***** Exercise material

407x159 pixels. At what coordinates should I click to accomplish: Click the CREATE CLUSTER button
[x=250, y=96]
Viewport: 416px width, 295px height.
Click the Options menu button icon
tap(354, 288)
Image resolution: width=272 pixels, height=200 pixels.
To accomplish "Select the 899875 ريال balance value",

**********

# Your task:
Go through the data above and return every line exactly.

# Worked solution:
407x159 pixels. At what coordinates should I click to accomplish: Click the CREATE CLUSTER button
[x=250, y=96]
Viewport: 416px width, 295px height.
Click the Options menu button icon
tap(354, 288)
Image resolution: width=272 pixels, height=200 pixels.
To accomplish "Select the 899875 ريال balance value",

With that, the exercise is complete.